## What the task asks
Count the lines in the data below that contain the string "with", matching case exactly, and give only that number.

## Data records
************

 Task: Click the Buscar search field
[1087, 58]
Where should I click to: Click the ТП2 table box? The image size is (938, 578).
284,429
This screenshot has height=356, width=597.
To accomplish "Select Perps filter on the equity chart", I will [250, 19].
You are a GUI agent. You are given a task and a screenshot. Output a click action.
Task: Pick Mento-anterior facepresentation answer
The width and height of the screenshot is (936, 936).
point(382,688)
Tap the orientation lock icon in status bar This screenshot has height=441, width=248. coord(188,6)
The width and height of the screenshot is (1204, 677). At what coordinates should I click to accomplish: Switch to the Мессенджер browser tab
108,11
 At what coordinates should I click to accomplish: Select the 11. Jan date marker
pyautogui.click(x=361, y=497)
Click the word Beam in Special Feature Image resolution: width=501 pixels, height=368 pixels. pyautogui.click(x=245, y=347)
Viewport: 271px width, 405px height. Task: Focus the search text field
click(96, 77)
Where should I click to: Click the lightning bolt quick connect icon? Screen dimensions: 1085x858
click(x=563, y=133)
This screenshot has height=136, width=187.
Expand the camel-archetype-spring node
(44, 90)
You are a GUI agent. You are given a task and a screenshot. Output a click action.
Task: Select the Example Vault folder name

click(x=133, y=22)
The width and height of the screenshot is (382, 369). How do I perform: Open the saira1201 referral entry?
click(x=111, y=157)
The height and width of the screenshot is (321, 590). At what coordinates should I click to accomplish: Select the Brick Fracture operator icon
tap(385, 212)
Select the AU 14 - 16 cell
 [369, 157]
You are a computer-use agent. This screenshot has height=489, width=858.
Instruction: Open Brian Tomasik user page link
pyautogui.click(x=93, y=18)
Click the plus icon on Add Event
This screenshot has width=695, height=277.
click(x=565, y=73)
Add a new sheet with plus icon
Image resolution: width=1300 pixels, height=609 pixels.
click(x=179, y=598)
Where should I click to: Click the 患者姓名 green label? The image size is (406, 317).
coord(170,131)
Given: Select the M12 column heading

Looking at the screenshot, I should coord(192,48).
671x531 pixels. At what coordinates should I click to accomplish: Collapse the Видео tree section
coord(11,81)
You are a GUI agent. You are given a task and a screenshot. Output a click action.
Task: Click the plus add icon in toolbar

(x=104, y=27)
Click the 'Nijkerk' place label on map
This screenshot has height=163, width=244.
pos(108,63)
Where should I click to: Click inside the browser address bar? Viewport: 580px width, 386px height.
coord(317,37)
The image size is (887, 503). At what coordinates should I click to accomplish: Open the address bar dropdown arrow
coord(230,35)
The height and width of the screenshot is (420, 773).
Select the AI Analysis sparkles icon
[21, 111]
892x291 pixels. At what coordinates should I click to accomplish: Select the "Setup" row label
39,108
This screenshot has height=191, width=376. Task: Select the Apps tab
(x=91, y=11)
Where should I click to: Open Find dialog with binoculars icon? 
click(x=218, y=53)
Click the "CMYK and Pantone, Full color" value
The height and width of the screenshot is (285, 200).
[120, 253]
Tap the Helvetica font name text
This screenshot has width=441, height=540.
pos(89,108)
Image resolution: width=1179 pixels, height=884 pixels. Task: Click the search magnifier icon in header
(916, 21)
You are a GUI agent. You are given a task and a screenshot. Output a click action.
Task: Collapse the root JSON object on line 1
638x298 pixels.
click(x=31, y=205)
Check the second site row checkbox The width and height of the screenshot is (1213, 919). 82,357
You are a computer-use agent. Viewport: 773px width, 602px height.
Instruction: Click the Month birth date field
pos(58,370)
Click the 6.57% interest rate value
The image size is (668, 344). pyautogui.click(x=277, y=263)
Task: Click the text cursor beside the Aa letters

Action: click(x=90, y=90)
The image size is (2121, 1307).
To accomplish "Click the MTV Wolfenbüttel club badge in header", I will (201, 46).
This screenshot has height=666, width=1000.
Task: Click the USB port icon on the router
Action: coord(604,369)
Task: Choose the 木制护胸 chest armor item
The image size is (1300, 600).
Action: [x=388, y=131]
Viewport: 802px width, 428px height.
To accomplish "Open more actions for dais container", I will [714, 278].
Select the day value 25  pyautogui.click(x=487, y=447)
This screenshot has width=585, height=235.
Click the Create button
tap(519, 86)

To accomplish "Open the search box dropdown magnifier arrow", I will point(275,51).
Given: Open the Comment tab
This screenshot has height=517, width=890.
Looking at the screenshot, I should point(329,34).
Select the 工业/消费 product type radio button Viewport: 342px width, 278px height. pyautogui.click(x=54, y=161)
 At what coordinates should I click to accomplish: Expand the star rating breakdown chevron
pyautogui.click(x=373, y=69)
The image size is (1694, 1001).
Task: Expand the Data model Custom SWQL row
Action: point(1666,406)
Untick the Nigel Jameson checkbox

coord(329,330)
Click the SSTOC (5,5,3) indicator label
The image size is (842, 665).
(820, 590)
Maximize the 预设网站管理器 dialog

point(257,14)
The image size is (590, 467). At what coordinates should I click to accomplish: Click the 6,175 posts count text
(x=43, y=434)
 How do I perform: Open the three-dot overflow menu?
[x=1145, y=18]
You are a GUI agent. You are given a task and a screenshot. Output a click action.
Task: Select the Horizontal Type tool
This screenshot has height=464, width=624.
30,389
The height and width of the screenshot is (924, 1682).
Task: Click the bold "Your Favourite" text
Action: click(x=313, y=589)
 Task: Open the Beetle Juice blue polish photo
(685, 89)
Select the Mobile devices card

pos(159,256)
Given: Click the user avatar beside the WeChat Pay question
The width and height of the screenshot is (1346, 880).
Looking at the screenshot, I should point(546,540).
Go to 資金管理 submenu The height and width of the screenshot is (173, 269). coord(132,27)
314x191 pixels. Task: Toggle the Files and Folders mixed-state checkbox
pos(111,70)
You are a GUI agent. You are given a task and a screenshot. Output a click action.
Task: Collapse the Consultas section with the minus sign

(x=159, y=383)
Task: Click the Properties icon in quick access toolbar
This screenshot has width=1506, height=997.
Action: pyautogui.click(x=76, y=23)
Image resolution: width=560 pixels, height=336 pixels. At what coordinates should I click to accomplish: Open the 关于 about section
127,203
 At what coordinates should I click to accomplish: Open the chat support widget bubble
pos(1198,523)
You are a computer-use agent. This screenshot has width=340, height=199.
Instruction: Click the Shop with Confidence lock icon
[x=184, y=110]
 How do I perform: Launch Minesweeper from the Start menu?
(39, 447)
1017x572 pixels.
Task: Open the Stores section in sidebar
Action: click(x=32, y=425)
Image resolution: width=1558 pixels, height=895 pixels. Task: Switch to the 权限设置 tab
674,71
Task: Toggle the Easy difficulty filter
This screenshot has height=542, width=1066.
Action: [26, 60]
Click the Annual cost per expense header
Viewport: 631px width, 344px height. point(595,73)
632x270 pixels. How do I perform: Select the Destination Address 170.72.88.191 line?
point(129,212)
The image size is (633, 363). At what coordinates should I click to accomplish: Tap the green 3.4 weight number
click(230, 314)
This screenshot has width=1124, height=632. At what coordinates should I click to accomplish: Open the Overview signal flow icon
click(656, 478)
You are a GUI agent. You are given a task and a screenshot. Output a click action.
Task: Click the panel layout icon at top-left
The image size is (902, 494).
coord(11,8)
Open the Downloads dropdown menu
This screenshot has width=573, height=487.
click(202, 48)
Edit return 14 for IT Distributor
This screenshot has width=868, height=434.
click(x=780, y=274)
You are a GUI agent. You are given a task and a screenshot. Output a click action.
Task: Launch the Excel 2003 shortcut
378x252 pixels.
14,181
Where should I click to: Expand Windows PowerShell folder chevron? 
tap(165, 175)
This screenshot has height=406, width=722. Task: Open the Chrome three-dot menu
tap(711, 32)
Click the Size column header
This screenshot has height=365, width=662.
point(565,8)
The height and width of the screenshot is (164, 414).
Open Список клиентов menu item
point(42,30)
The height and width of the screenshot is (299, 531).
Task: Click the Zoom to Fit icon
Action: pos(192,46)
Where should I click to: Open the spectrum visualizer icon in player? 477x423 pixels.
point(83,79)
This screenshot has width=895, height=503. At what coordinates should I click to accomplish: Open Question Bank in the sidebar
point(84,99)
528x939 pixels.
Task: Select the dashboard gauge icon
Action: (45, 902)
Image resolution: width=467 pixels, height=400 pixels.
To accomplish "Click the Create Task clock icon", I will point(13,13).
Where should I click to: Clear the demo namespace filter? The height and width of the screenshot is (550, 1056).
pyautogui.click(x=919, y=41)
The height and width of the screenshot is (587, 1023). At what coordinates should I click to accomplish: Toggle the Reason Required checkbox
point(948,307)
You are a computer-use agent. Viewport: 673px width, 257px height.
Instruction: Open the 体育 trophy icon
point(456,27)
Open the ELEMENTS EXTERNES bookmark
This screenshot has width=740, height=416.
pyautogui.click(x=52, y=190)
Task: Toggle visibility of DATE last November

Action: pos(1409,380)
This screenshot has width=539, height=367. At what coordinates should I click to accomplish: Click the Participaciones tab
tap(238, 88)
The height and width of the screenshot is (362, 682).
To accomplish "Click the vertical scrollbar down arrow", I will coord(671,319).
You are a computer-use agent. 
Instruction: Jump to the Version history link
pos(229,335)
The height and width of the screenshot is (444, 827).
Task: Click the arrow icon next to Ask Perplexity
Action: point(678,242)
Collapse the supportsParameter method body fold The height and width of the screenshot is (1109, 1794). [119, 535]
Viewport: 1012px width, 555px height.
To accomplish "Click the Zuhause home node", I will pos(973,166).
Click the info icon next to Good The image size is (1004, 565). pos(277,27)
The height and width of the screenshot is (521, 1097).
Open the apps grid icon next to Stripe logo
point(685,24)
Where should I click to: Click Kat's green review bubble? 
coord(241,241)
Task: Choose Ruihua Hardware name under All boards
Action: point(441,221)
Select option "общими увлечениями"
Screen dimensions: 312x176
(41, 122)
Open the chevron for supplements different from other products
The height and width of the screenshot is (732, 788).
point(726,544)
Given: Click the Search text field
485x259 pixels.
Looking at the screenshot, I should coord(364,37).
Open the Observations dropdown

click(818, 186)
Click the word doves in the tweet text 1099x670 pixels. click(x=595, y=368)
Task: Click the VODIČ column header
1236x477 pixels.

************

## Reply to the task
4